Please response as your classmate and your opinion.
Developing a comprehensive cyber security policy can be a daunting task. Like any form of security, policy developers must weigh the importance of security against the needs of the end user to accomplish their job. It is commonly accepted that amongst the three-pillar approach to cyber security (confidentiality, integrity, and availability) an increase in one pillar often results in a detriment to another. Thus, cyber security policy writers must engage in a delicate juggling act in order to ensure none of the pillars are forgotten.
To achieve this goal, as well as further company or agency objectives, cyber security policy developers must consider a host of issues when developing a strategy. First and foremost is an understanding of the type of data the policy is meant to secure, second is understanding what the threat is, and finally the policy must consider how much the company or agency is willing to invest in cyber security.
Cyber security should not be a ‘one-size-fits-all’ solution.
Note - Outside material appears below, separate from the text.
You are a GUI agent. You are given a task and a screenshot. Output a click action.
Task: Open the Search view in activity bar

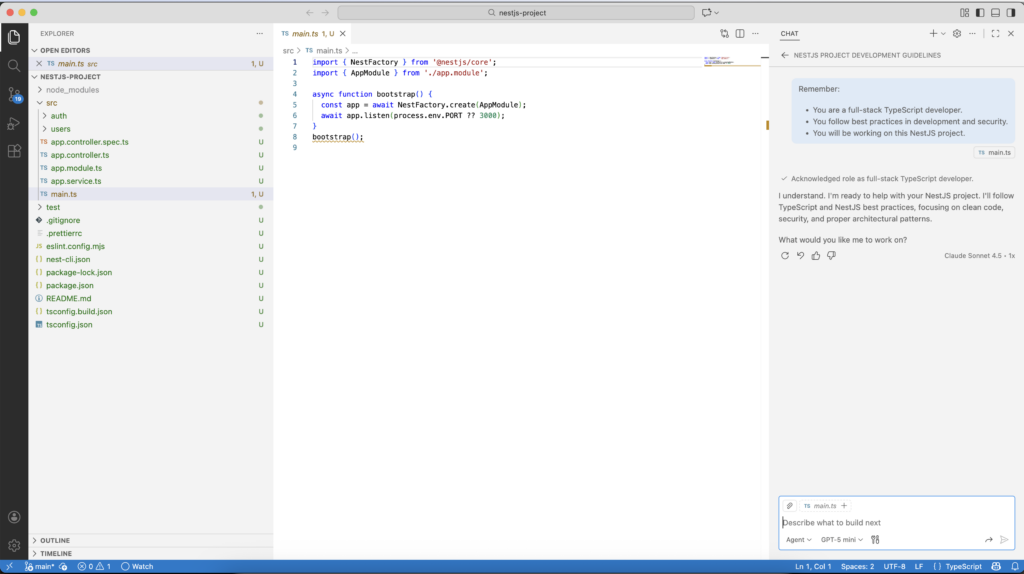[x=14, y=65]
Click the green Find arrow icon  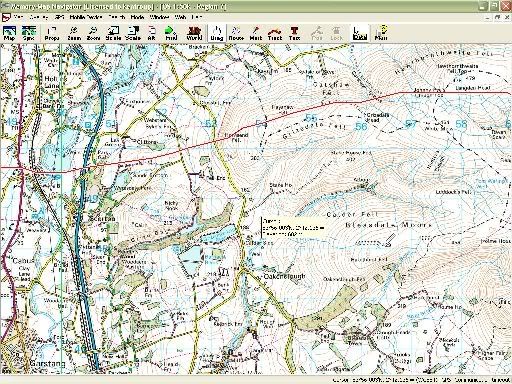point(171,33)
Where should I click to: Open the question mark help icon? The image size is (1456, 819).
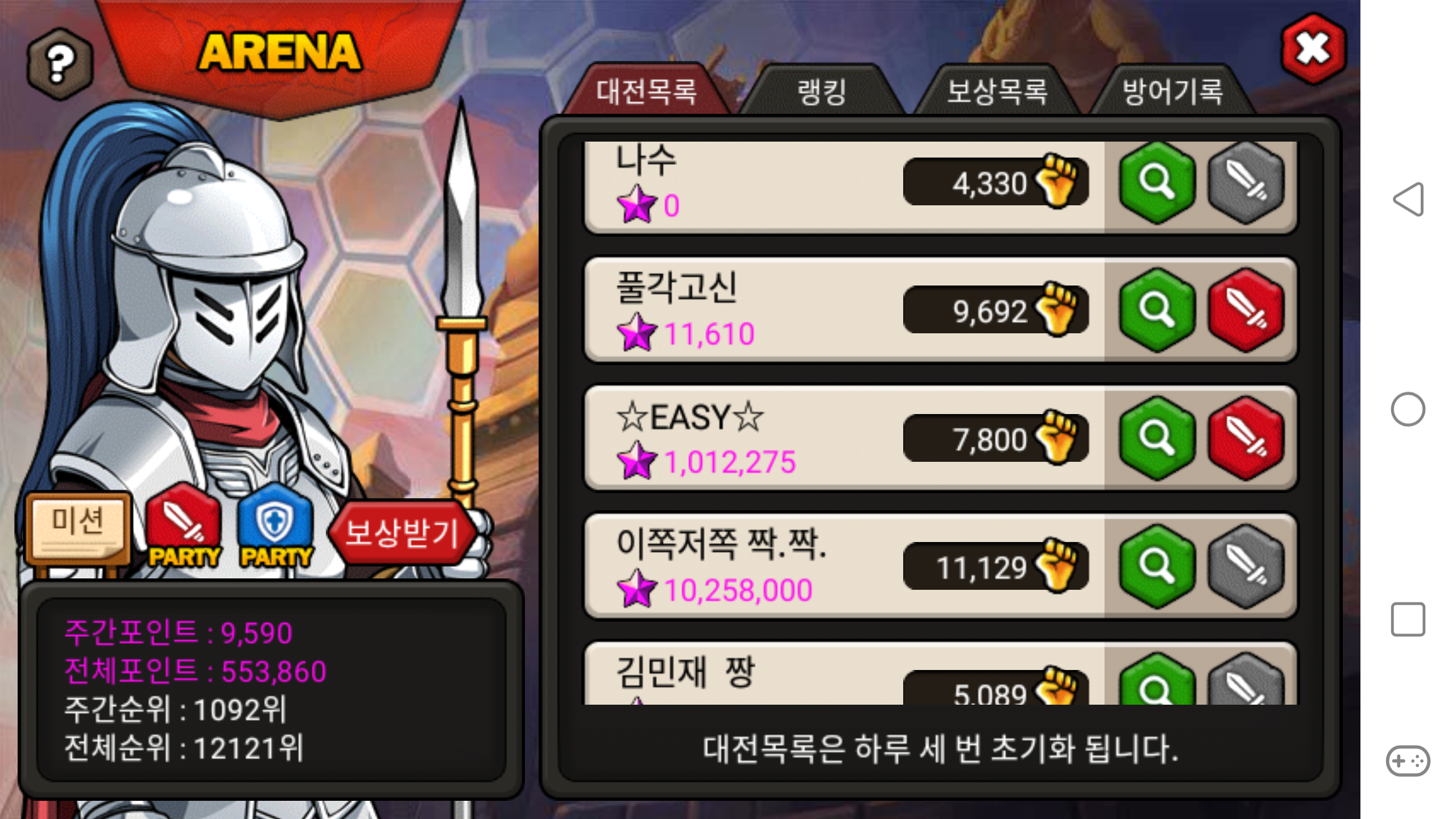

Cyber security experts must understand the type of data their company or agency works with, how important that data is to secure, and what industry requirements there are to secure them. For example, personally identifiable information (PII) is considered extremely valuable to criminals and should be tightly controlled. Companies or agencies that deal with personal medical information have legal standards of data protection proscribed by Health Insurance Portability and Accountability Act (HIPAA). And there are legal requirements for the protection of economic information such as bank account and credit card data. Other industries may have their own legal requirements or standards for cyber security. Thus, cyber security experts must understand what type of data they are being tasked to protect, and what level of security is necessary or required to protect it, before they can begin to develop a cyber security policy. The cyber security posture of a nonprofit dog rescue organization should be very different than that for a credit card company.
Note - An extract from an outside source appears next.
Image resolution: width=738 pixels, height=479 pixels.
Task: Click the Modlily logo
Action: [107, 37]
Once policy developers understand what type of data they are tasked to protect, they must then understand what the potential threats to that data are. If the data is obscure and would have little value to a criminal, the threat is likely much lower than if the data is a lucrative target. Moreover, different types of data will likely garner interest from different types of malicious actors who will use different techniques to attempt to acquire the data and might have vastly different levels of skill and access to malicious tools. Understanding the threat to the data is important for policy writers, as the type and sophistication of the threat should drive cyber security policy. Policy for defending against ‘lone hackers’ with limited sophistication is going to be very different than that developed to defend against organized criminal elements or a nation-state actor.
Finally, once all other factors have been considered, policy experts must understand how much money the company or agency is willing to devote to cyber security. When given unlimited funds, cyber security professionals would be able to develop an exceptionally robust cyber security architecture difficult to penetrate, but the reality falls very short of that. Policy must be developed based on reality, and thus cyber security policy developers must understand what is economically feasible when developing their strategy. This is why it is so crucial for the other two issues to be understood; they will help scope the cyber security requirement to something that is more manageable and able to fit within the economic constraints placed on the cyber security team.